Before compensation can be paid out, a marathon legal process will have to be undertaken to see how much each eligible applicant would have earned had he been accepted as a firefighter.
The final figure of the payout, which affects applicants in the 1999 and 2002 screening tests, may therefore be less.
"The amount of damages that the city is ultimately liable for may be reduced substantially from the total amount listed through the course of the individual proceedings. The exact extent of the city's liability for monetary damages will be known when these proceedings are complete," the judge wrote.
Thundering around on immaculately maintained red trucks, the city's so-called "bravest" are local heroes, admired for their professionalism and lauded for their self-sacrifice on 9/11, when 343 died in the collapsing Twin Towers.
With generous pay, pension and vacation, the job is seen as a highly attractive way to enter the middle class.

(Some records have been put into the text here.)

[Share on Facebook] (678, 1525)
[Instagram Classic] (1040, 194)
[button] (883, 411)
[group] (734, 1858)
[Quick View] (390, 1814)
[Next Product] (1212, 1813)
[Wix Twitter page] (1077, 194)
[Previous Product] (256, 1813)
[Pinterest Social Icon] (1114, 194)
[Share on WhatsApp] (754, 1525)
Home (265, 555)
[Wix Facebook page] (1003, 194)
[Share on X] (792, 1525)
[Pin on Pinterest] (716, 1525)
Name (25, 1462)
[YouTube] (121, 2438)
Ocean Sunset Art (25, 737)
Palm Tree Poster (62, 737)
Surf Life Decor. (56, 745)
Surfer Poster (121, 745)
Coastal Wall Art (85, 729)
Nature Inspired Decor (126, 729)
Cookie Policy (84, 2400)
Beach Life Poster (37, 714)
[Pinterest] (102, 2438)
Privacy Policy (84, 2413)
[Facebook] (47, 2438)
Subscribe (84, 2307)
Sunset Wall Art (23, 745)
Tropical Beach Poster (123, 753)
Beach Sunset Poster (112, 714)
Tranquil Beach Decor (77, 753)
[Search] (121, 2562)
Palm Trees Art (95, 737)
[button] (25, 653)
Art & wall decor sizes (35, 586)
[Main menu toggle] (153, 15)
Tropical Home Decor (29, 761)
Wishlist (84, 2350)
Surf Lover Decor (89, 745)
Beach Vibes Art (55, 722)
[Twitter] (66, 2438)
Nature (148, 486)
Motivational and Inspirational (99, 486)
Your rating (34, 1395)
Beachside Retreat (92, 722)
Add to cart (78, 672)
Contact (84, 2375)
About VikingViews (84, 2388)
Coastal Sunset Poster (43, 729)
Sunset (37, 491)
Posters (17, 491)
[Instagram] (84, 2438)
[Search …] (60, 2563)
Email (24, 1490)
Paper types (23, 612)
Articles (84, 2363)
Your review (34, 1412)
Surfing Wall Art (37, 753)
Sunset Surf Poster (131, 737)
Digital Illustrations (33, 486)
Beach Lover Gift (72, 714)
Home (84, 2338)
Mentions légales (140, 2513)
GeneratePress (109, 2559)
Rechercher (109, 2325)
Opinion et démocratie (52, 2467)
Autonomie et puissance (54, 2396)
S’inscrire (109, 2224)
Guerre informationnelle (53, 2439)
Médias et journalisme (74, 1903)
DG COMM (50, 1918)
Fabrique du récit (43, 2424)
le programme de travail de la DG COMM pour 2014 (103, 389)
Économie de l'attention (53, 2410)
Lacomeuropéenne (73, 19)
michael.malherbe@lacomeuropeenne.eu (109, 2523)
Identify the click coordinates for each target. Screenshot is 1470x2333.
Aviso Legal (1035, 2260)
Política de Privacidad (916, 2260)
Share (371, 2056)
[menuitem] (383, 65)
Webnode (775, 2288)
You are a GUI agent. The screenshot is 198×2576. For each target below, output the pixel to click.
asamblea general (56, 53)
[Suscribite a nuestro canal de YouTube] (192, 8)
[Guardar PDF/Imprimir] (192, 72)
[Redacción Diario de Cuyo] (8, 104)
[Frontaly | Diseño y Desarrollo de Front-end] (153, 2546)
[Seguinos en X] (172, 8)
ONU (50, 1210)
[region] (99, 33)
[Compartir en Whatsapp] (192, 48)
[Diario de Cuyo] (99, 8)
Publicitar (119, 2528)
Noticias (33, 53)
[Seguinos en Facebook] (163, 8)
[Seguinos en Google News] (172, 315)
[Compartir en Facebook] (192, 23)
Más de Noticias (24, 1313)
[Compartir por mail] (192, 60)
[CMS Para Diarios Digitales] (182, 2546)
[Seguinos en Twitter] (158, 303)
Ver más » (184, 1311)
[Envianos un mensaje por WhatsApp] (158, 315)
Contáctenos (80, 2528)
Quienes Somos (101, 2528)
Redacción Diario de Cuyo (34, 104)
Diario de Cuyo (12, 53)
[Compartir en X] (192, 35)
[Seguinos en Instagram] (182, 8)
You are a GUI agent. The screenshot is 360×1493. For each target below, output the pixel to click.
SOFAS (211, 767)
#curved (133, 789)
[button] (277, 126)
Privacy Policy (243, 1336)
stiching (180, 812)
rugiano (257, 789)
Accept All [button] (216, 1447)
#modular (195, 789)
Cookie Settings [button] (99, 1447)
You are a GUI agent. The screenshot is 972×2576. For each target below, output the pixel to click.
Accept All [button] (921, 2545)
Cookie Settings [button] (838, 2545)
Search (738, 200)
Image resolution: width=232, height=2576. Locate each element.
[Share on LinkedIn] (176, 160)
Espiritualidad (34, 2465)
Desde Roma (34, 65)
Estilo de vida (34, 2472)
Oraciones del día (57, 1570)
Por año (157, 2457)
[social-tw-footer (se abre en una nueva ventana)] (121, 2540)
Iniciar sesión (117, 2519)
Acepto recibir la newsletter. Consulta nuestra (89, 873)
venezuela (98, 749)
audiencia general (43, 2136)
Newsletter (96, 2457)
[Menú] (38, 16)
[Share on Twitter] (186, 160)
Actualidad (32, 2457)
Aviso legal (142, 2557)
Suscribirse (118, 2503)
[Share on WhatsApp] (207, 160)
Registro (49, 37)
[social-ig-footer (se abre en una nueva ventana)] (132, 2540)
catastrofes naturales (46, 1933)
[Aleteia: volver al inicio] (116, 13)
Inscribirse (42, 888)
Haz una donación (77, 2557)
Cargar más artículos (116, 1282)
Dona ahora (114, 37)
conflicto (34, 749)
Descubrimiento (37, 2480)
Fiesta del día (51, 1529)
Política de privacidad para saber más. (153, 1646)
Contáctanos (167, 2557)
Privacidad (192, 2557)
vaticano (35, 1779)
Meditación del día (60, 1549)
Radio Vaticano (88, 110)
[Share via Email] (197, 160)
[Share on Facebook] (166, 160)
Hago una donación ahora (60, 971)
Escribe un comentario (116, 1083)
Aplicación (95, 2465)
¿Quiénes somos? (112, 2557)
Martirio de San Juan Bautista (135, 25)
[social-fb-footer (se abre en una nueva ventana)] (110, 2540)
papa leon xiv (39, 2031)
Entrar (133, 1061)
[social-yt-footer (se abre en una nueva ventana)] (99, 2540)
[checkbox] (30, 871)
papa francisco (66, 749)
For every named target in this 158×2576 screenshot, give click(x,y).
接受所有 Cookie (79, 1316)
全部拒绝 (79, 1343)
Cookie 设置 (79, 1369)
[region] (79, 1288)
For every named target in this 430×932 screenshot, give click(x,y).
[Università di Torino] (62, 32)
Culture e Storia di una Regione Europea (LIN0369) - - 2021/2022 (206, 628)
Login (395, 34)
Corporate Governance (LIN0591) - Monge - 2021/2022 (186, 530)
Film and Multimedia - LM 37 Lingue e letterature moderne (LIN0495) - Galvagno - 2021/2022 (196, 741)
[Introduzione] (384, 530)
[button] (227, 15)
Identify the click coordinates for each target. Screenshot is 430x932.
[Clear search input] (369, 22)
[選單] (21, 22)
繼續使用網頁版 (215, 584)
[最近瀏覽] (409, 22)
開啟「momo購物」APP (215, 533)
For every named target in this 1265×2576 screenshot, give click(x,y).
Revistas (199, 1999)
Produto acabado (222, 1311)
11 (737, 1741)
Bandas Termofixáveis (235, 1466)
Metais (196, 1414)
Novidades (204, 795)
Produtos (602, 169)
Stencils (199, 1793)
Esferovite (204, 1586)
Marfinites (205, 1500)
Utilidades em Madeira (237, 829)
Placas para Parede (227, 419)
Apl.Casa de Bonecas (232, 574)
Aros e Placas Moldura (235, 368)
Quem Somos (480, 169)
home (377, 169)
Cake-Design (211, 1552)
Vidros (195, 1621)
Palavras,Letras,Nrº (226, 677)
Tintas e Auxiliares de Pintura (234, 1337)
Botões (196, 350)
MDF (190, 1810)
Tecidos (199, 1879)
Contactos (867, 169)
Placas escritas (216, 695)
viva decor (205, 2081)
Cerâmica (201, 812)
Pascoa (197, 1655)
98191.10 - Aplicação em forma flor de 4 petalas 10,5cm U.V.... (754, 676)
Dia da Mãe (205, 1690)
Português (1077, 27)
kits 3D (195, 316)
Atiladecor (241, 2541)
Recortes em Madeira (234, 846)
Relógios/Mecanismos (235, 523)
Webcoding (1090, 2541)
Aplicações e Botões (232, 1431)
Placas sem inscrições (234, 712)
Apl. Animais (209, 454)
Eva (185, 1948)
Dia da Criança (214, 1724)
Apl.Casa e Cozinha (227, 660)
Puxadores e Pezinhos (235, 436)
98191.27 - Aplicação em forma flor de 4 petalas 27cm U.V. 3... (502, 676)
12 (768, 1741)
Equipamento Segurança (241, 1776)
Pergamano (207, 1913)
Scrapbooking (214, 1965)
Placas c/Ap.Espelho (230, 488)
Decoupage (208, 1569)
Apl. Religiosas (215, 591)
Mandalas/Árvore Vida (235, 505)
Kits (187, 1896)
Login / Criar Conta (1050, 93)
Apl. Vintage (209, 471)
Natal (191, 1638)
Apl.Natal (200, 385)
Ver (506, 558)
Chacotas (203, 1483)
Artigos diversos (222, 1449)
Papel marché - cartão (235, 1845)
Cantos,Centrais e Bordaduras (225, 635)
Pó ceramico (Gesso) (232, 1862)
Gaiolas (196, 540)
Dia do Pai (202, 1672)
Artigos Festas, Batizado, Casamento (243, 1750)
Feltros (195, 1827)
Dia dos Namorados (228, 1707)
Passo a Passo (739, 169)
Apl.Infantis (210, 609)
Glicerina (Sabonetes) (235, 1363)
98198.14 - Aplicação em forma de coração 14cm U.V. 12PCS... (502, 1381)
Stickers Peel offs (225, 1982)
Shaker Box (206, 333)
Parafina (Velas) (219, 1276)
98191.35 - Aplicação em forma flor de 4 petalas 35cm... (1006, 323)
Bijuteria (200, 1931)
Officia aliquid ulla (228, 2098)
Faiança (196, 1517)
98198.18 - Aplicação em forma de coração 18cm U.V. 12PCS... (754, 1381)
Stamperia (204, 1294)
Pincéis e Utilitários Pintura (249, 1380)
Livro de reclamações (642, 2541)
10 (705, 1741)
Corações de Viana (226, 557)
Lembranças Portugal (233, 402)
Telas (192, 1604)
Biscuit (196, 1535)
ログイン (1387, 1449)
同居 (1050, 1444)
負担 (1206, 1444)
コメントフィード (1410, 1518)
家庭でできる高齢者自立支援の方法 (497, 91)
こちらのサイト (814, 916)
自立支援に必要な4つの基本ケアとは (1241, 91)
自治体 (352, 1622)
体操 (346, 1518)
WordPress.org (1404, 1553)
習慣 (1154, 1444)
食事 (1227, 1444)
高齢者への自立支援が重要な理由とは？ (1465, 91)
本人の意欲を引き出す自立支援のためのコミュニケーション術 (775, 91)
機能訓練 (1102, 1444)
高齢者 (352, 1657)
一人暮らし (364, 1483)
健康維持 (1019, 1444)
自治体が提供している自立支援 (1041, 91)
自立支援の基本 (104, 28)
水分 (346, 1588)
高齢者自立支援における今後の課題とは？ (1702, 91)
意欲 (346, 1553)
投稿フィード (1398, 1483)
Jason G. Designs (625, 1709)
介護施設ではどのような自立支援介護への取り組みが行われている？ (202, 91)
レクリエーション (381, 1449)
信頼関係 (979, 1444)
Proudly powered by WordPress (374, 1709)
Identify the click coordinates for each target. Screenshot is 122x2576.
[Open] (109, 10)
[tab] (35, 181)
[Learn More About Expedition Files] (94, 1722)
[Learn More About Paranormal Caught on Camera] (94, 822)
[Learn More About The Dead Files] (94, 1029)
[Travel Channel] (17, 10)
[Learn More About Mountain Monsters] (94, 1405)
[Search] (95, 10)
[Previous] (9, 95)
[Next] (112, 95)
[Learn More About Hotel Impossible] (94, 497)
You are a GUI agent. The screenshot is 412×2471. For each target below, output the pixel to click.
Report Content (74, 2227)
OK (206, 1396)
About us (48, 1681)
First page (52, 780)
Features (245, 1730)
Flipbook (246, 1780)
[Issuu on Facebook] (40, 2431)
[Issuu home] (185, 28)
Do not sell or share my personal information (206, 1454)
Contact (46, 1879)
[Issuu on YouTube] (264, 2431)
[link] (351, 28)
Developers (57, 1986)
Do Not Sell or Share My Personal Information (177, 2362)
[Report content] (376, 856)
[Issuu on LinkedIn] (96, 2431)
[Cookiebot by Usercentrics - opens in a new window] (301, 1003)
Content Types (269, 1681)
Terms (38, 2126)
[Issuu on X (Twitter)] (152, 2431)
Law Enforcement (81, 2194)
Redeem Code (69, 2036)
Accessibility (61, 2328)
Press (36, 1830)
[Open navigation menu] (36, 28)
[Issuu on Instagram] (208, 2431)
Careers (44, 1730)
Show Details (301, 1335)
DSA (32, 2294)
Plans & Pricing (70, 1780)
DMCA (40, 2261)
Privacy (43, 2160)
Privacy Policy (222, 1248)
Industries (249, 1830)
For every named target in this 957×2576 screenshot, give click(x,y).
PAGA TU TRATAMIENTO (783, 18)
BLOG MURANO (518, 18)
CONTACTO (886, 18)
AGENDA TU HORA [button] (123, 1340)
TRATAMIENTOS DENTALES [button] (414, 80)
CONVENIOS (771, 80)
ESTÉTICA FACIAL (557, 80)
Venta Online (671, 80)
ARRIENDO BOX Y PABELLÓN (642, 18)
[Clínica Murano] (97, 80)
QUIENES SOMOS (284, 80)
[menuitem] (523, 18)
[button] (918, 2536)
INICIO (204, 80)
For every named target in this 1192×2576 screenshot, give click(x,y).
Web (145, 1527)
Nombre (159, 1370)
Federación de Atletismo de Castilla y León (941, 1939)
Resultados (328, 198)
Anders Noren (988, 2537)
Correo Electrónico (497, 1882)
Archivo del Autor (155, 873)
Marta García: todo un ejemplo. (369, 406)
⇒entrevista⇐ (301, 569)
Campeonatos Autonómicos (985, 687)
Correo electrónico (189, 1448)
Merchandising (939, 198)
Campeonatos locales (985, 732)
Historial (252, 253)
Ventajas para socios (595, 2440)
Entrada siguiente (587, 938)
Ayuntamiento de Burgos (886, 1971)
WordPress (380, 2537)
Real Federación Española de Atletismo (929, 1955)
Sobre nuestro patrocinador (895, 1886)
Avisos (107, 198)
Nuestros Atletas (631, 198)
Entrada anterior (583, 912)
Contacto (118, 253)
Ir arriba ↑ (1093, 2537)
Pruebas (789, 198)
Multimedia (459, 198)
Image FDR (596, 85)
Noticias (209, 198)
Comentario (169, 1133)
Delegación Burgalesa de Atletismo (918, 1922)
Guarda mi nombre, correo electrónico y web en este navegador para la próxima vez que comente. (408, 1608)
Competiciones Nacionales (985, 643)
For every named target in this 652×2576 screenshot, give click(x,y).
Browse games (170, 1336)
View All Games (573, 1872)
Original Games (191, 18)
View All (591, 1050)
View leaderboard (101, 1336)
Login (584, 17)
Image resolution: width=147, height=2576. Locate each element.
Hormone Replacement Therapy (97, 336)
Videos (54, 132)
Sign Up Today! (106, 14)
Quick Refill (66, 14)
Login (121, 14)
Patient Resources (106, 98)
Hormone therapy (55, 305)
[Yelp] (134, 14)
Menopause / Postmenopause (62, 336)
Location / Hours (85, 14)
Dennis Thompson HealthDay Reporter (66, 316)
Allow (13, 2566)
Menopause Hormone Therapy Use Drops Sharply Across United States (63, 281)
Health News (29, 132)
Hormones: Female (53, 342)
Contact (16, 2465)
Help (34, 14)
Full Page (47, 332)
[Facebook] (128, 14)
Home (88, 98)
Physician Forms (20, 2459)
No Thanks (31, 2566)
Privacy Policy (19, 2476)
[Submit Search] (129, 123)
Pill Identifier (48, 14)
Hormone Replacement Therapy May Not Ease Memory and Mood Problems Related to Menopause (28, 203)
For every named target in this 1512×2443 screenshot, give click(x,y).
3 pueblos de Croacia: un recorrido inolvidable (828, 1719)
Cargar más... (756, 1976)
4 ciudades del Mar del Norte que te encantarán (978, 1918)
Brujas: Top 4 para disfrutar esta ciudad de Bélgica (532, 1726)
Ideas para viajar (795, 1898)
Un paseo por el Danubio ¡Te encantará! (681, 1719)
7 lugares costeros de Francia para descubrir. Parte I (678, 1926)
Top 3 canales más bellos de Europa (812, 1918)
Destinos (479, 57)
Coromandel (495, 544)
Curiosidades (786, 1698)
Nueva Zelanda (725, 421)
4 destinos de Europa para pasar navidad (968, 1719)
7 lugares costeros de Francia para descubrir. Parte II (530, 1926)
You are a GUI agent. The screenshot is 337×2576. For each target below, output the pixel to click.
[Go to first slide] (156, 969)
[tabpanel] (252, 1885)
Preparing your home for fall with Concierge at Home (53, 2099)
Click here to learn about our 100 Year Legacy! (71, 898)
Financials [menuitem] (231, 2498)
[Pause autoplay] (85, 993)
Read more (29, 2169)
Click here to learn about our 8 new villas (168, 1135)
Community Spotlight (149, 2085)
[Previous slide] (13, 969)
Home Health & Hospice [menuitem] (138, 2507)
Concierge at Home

But the discrimination trial in Brooklyn challenged the FDNY's reputation.
A quarter of New York's population is black and 27 percent Hispanic, but just 3.4 percent of firefighters are black and 6.7 percent Latino, the plaintiffs, who include a group of black firefighters, say.
Garaufis chided New York City authorities, which he said "had many opportunities to avoid financial liability" over the fire department scandal.
"The city has been aware of the disparate impact of its entry-level firefighter exams since at least 1973," he wrote.
The penalties being imposed "are consequences of the city's decision to ignore clear violations of federal law."
However, on Friday, Fire Commissioner Salvatore Cassano again denied that racism had been to blame for the markedly skewed racial make-up of the FDNY.
"I've disagreed with the judge all along. If you study hard and you take the exam and you pass, it's the fairest way to get on the department," he said on NY1 television.
"I disagree with his ruling of intentional discrimination. I've been in the department 42 years, I've never seen intentional discrimination," Cassano said.
During the trial, black firefighters had testified about racist behavior in some firehouses.
However, defenders of the department have said that the main reason its ranks are so dominated by whites is a broader city culture in which several generations within the same family often follow each other into the job.